Task to carry out:
Copy out everything from the row containing "Where should I click to: Click image" down to the end of the rows, replacing "Mirror" with "Eraser" and keeping all else unchanged.

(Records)
╔══

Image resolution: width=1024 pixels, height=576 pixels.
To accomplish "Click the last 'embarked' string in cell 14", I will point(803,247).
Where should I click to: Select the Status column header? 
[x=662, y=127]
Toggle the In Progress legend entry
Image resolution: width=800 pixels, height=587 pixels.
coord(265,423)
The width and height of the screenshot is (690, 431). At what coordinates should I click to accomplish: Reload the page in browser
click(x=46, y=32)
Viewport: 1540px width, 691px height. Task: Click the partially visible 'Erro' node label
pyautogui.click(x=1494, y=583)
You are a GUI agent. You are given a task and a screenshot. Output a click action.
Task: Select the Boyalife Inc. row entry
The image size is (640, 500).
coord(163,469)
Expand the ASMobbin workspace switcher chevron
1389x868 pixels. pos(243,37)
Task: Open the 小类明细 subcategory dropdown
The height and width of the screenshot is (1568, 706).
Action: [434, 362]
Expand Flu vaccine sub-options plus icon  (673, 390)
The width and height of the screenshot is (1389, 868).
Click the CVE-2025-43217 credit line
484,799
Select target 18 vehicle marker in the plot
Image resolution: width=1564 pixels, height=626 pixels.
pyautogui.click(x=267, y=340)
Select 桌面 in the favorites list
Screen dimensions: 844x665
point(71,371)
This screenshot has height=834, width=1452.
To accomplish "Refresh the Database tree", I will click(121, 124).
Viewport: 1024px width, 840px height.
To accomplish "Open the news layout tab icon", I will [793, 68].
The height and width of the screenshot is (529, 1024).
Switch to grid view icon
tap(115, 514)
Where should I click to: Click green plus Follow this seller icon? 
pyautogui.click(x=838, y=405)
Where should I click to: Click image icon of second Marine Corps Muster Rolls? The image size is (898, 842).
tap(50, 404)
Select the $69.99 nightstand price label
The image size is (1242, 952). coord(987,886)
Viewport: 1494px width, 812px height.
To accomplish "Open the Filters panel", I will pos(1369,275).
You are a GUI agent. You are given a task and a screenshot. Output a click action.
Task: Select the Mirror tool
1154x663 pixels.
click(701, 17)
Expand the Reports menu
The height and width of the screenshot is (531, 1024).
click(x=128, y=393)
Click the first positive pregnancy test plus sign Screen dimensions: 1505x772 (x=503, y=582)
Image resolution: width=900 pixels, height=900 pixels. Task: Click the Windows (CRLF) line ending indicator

╚══

Reply:
Where should I click to: Click image icon of second Marine Corps Muster Rolls? The image size is (898, 842).
tap(50, 404)
Select the $69.99 nightstand price label
The image size is (1242, 952). coord(987,886)
Viewport: 1494px width, 812px height.
To accomplish "Open the Filters panel", I will pos(1369,275).
You are a GUI agent. You are given a task and a screenshot. Output a click action.
Task: Select the Eraser tool
1154x663 pixels.
click(701, 17)
Expand the Reports menu
The height and width of the screenshot is (531, 1024).
click(x=128, y=393)
Click the first positive pregnancy test plus sign Screen dimensions: 1505x772 (x=503, y=582)
Image resolution: width=900 pixels, height=900 pixels. Task: Click the Windows (CRLF) line ending indicator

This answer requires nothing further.